The following discussion covers the most commonly employed DOTA peptides in clinical practice: 68Ga-DOTA-TOC, 68Ga-DOTA-NOC and 68Ga-DOTA-TATE.
68Ga-DOTA-TOC in GEP NET
The first 68Ga-DOTA peptide to be used in patients with NET was 68Ga-DOTA-TOC. Several studies showed a high tumour to non-tumour contrast and a higher sensitivity of 68Ga-DOTA-TOC PET/CT as compared to SRS [20, 21]. Hofmann et al. described a population of eight patients with pathologically proven NET (six with a GEP NET primary), and observed overall sensitivity for tumour detection with DOTA-TOC of 100% as compared to 85% of SRS [20]. The study with the largest patient population (84 patients with NET; 53 with a documented GEP primary) showed overall higher sensitivity (97%) for DOTA-TOC PET compared to CT (61%) and SRS (52%) for the detection of NET lesions, especially in patients with small tumours at the nodal or bone level [18]. The accuracy of 68Ga-DOTA-TOC for the detection of bone lesions was further investigated in detail in a recent study that compared PET data with conventional imaging findings and bone scintigraphy. In 51 patients with well-differentiated NET (35 with a GEP primary), PET with 68Ga-DOTA-TOC performed better than CT and bone scintigraphy for the early detection of secondary lesions in bones (sensitivity 97%, specificity 92%) [22].
68Ga-DOTA-NOC in GEP NET
68Ga-DOTA-NOC is also increasingly used in several centres in Europe and worldwide. DOTA-NOC shows good affinity not only for SST2 and SST5, but also (in contrast to DOTA-TOC) for SST3 [15]. Moreover, 68Ga-DOTA-NOC has been reported to have a more favourable dosimetry [23]. Similar to 68Ga-DOTA-TOC, 68Ga-DOTA-NOC has also been reported to show higher accuracy for the detection of NET lesions than both conventional imaging and SRS. In particular, 68Ga-DOTA-NOC shows good sensitivity for the visualization of small lesions, particularly at the nodal and bone levels [24], or in patients with an unusual anatomical location [25]. Fanti et al. reported that 68Ga-DOTA-NOC can be used for the evaluation of NET with uncommon presentations including tumours of the uterus, prostate, ovary, kidney, breast and ear, and paraganglioma [25].

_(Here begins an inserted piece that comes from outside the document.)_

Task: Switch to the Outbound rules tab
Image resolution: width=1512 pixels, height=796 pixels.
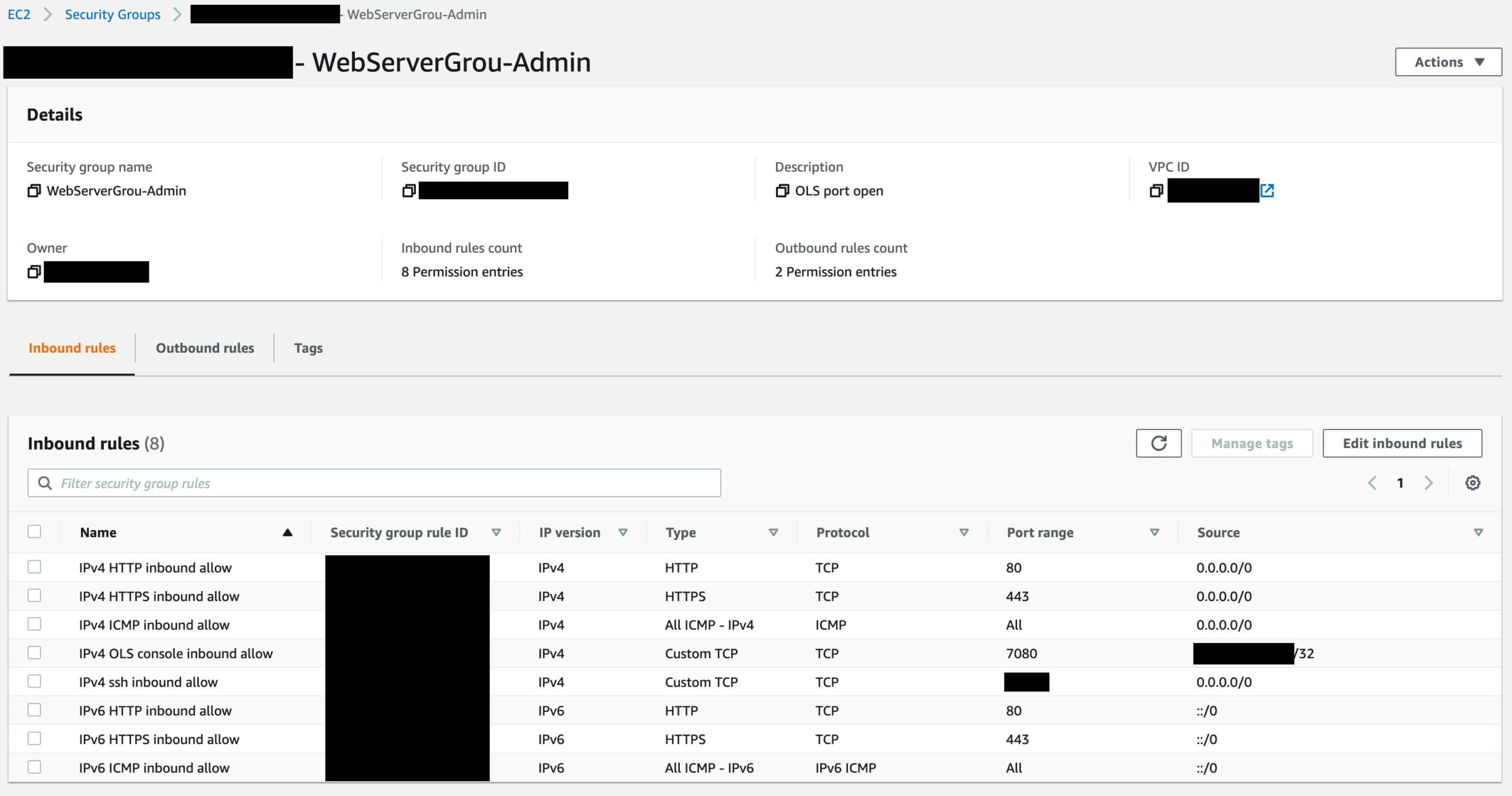Action: 204,348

Since NET may often present as lesions with small dimensions and may arise virtually anywhere in the human body, the detection of the primary tumour site in patients with proven NET secondary lesions is challenging for the clinician. In fact morphological conventional imaging procedures and SRS often fail to identify the primary tumour site. In a population of 59 patients, 68Ga-DOTA-NOC PET/CT was able to detect of the primary tumour in 35 patients with cancer of unknown primary (CUP; in 32 of the 35, the primary was a GEP tumour), with an overall detection rate of 59% [26].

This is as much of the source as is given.